Im Gewerkschaftshaus in München fand am Wochenende der »2. Münchner Antikriegskongress« statt. Wie bereits im letzten Jahr markierte er den Auftakt der Mobilisierungsveranstaltungen für die Demonstrationen gegen die »NATO-Sicherheitskonferenz«, die in knapp vier Wochen zum 40. Mal in München tagen wird.
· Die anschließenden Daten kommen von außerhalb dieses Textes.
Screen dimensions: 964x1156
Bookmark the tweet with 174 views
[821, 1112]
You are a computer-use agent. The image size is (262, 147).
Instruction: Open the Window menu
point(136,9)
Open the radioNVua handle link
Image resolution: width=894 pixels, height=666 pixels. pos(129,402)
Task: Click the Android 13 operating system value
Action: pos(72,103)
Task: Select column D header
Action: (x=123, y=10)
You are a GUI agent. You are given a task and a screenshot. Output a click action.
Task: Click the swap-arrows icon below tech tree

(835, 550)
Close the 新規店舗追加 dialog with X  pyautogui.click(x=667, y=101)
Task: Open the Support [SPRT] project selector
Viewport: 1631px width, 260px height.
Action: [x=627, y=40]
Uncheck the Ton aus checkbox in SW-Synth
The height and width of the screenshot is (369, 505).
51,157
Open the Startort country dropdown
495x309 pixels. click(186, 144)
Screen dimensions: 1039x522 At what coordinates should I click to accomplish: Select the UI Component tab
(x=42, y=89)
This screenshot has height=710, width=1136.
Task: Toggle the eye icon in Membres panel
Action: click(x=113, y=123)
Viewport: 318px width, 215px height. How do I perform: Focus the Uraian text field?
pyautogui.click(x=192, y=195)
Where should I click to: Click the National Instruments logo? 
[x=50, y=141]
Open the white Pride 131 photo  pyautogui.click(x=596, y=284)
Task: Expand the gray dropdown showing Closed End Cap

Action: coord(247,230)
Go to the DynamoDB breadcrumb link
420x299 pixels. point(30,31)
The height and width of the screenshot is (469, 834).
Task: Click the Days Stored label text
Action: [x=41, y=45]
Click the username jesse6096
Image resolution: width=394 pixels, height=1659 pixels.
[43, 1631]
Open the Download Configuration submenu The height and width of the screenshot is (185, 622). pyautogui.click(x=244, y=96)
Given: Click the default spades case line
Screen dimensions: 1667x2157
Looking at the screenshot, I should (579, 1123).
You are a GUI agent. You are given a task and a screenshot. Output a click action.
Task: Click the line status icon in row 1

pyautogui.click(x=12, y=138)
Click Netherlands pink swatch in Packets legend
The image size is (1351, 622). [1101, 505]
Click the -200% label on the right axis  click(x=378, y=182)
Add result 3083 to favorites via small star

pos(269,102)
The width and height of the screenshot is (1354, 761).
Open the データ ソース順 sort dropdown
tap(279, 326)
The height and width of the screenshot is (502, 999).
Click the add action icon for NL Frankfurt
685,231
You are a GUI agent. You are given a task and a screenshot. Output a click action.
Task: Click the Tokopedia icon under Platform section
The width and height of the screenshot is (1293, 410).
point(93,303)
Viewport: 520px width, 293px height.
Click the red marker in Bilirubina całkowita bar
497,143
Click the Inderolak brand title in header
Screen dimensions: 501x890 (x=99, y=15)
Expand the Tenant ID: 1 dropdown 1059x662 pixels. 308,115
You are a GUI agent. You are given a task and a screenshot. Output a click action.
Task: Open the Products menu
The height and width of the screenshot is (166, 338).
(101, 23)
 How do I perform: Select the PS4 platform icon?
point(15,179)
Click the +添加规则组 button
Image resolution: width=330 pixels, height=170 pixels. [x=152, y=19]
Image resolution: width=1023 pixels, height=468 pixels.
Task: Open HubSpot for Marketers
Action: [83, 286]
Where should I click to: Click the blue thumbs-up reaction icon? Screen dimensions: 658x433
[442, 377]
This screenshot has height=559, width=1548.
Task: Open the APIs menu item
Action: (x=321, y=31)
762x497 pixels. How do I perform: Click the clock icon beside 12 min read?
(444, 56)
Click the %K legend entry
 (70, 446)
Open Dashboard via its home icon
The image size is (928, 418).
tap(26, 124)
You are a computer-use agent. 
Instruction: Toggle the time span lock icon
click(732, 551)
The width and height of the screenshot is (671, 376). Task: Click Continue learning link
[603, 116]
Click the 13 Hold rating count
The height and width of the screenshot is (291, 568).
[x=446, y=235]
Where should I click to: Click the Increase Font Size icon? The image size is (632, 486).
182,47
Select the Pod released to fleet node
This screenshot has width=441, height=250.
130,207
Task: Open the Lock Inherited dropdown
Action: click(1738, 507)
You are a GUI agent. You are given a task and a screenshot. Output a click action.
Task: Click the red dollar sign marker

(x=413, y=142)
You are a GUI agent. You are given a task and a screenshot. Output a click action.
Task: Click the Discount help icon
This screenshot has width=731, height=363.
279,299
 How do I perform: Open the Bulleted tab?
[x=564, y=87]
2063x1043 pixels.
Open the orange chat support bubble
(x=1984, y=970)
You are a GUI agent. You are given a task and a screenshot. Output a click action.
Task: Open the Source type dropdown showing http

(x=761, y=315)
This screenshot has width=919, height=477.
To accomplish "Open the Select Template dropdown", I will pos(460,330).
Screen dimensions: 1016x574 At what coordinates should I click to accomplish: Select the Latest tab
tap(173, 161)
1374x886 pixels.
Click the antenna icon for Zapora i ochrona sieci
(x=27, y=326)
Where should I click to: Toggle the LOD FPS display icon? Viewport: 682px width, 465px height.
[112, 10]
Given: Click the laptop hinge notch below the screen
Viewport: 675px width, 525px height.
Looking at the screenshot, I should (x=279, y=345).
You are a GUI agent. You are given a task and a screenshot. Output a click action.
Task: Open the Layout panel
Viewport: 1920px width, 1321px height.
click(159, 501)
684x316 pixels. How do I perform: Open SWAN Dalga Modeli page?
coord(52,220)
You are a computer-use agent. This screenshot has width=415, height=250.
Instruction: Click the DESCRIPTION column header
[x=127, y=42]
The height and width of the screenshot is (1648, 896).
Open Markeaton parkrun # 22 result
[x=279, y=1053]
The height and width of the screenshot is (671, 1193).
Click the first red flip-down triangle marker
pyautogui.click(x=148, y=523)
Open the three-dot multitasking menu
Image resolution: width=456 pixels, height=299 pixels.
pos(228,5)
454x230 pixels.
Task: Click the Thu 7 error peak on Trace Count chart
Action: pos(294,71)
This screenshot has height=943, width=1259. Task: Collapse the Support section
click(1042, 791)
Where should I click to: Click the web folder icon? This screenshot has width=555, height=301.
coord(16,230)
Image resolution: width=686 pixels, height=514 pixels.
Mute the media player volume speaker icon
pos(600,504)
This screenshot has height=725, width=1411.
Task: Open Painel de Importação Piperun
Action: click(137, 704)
Unter dem Motto »Antikapitalismus globalisieren – gegen die Kriegspolitik von NATO, Militärmacht EU und USA« diskutierten von Freitag bis Sonntag rund 250 Teilnehmer in insgesamt zehn Foren und Veranstaltungen. Themen waren unter anderem die »Militärmacht EU und die Militarisierung der deutschen Politik«, »Lager/Grenzen/Flüchtlinge« sowie »Militarisierung und Patriarchat«. Die im letzten Jahr begonnene Debatte fortsetzen und nach praktischen Formen der Zusammenarbeit und politischen Organisierung suchen, das war der Anspruch der Veranstalter. »Durchaus gelungen«, lautet das Fazit von Matthias Weinzierl vom Bayerischen Flüchtlingsrat, Mitveranstalter des Kongresses.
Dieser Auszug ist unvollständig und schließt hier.